THE PROBLEM:
Across the listing, tally the lines in which the word "Open" occurs, then report the tally alone.
== Segment start ==
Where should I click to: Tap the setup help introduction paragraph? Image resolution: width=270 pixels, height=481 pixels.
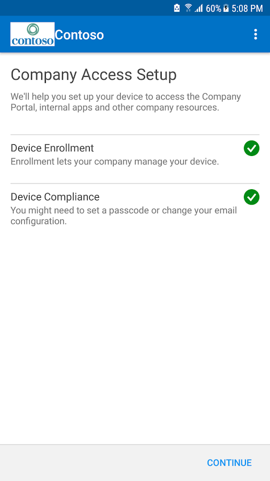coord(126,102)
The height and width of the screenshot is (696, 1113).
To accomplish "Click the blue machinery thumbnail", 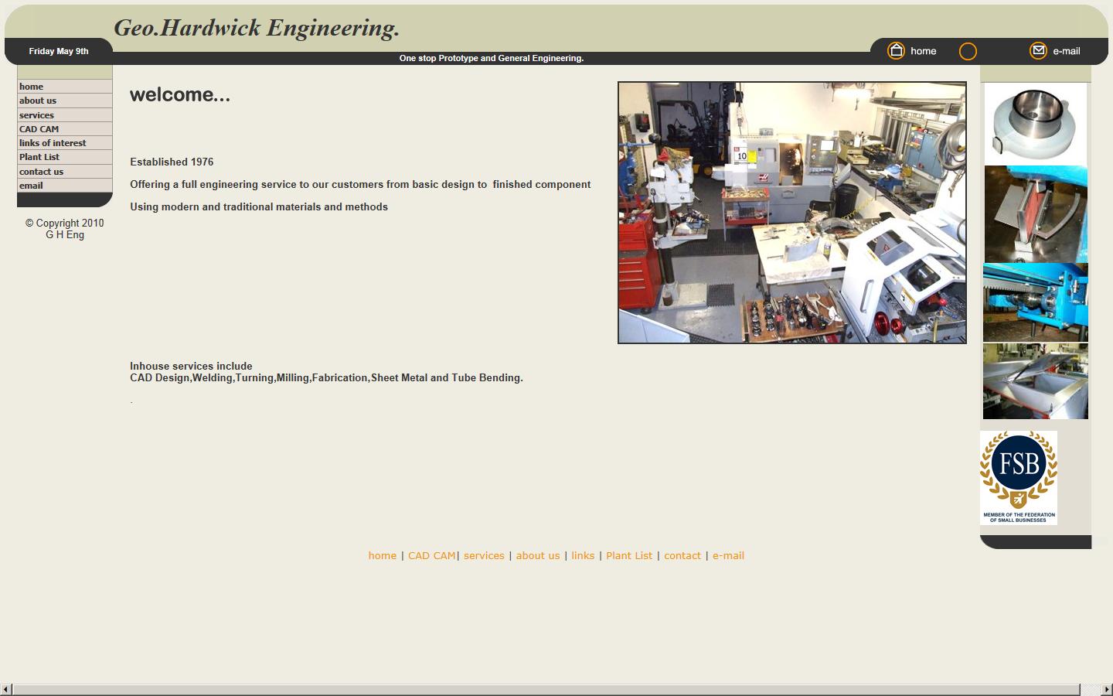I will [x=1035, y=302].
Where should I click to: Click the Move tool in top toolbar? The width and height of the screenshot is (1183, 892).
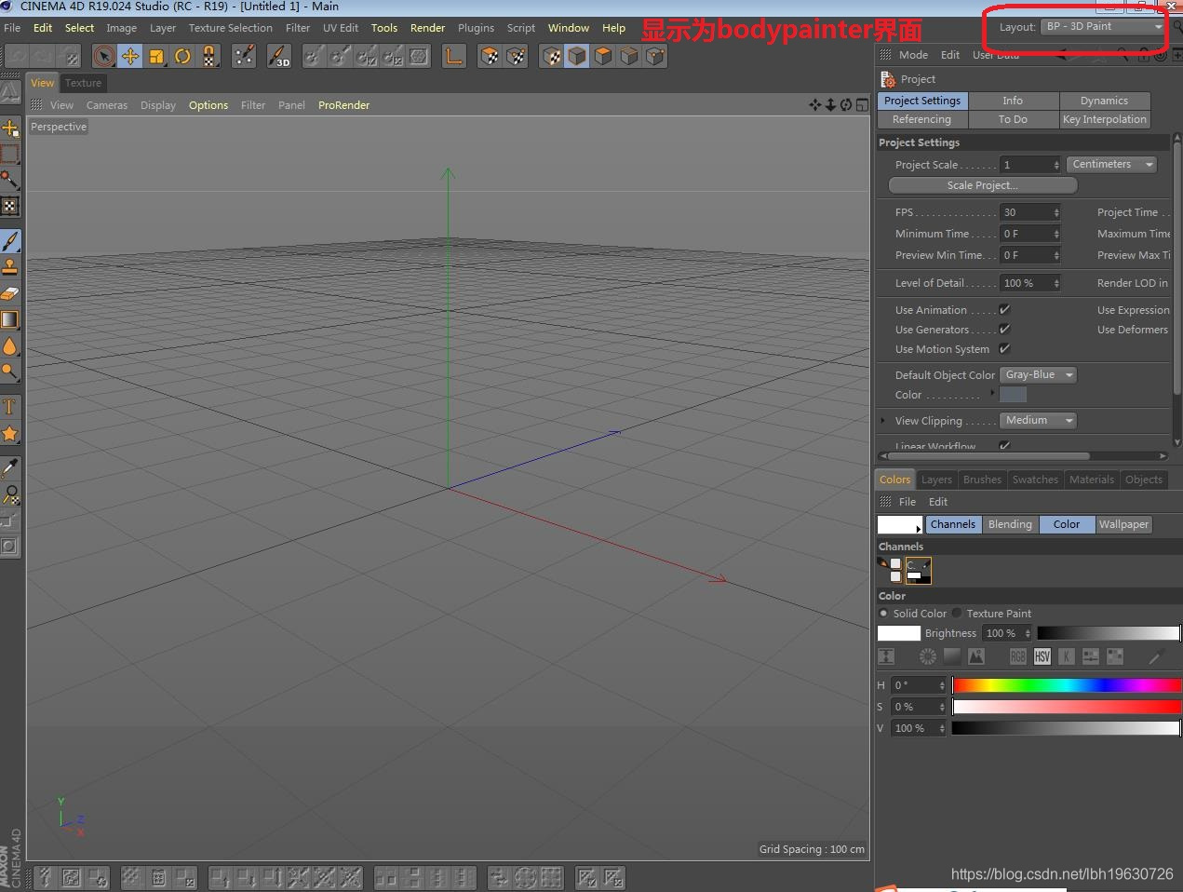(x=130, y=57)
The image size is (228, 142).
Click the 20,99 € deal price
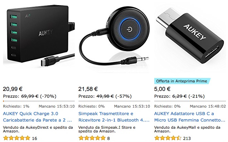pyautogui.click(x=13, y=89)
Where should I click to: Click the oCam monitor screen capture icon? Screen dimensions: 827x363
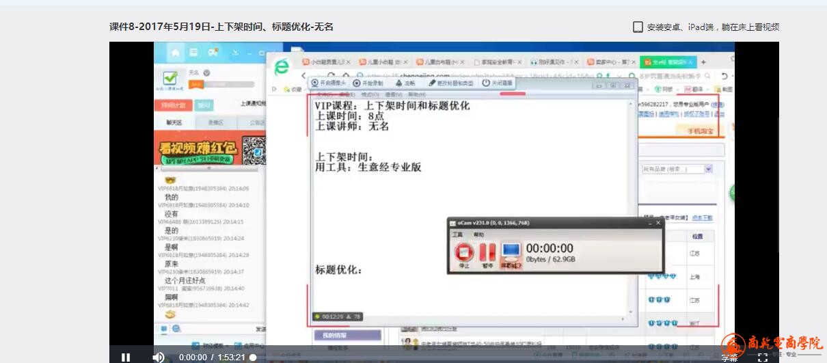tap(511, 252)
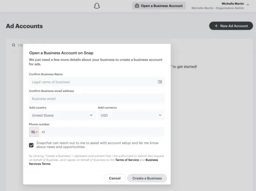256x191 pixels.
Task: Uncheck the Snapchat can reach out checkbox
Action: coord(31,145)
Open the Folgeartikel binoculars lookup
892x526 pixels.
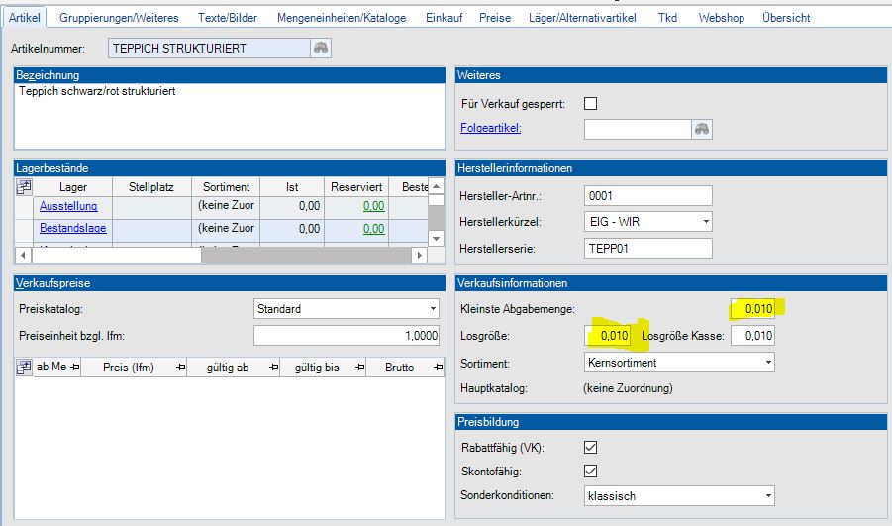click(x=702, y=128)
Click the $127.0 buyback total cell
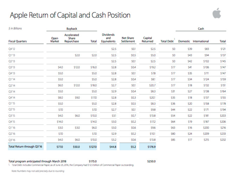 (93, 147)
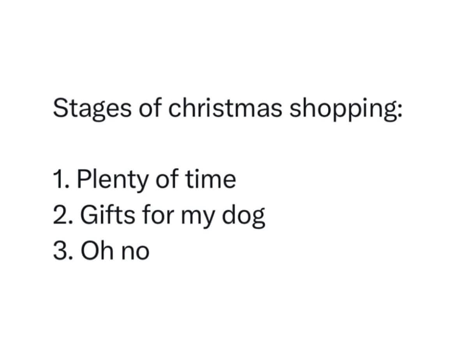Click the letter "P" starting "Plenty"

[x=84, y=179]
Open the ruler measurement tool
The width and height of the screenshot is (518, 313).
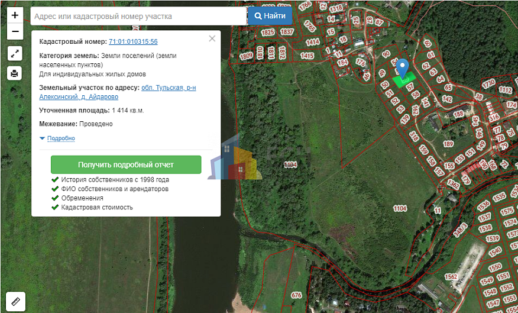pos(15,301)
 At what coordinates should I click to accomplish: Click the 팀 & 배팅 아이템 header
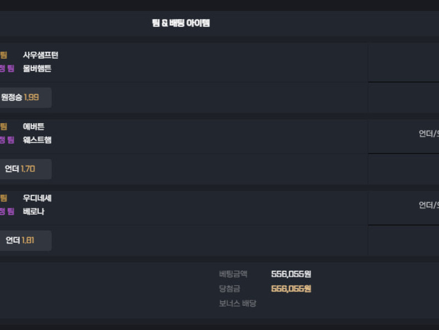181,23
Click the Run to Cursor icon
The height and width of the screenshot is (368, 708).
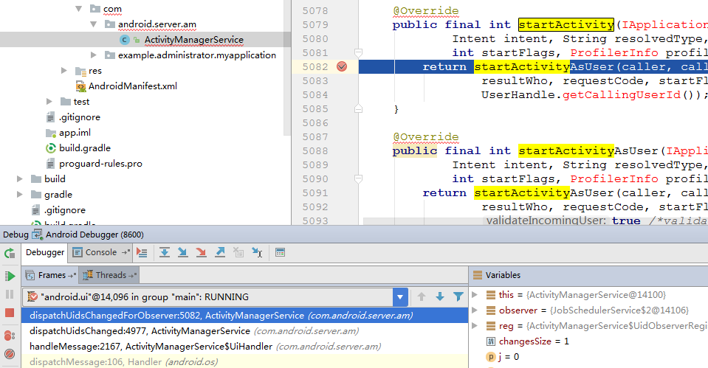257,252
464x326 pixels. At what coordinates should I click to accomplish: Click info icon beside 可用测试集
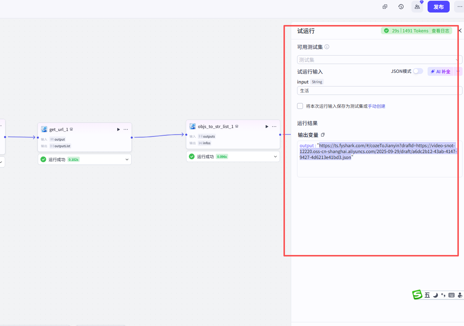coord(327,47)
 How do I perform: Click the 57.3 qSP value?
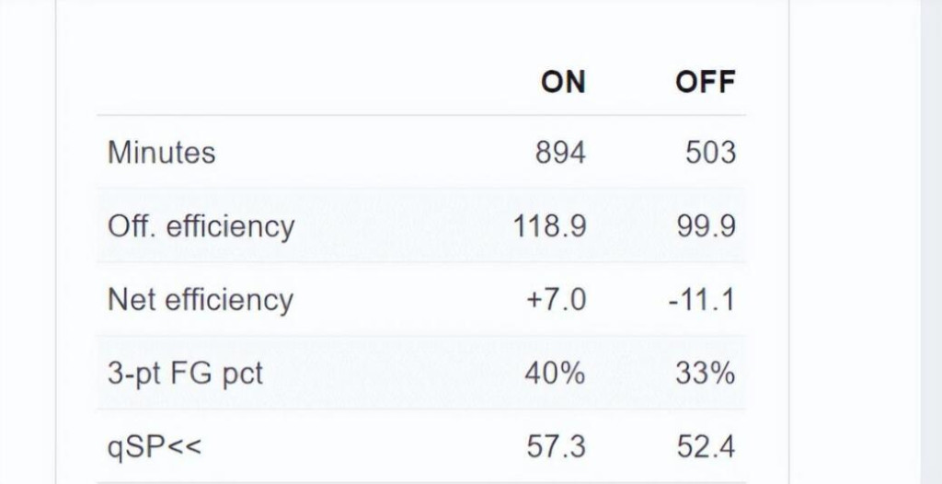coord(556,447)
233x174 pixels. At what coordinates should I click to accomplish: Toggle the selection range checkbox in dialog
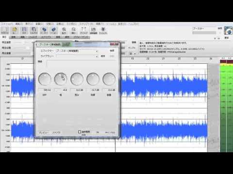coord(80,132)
== Segment end ==
ANSWER:
2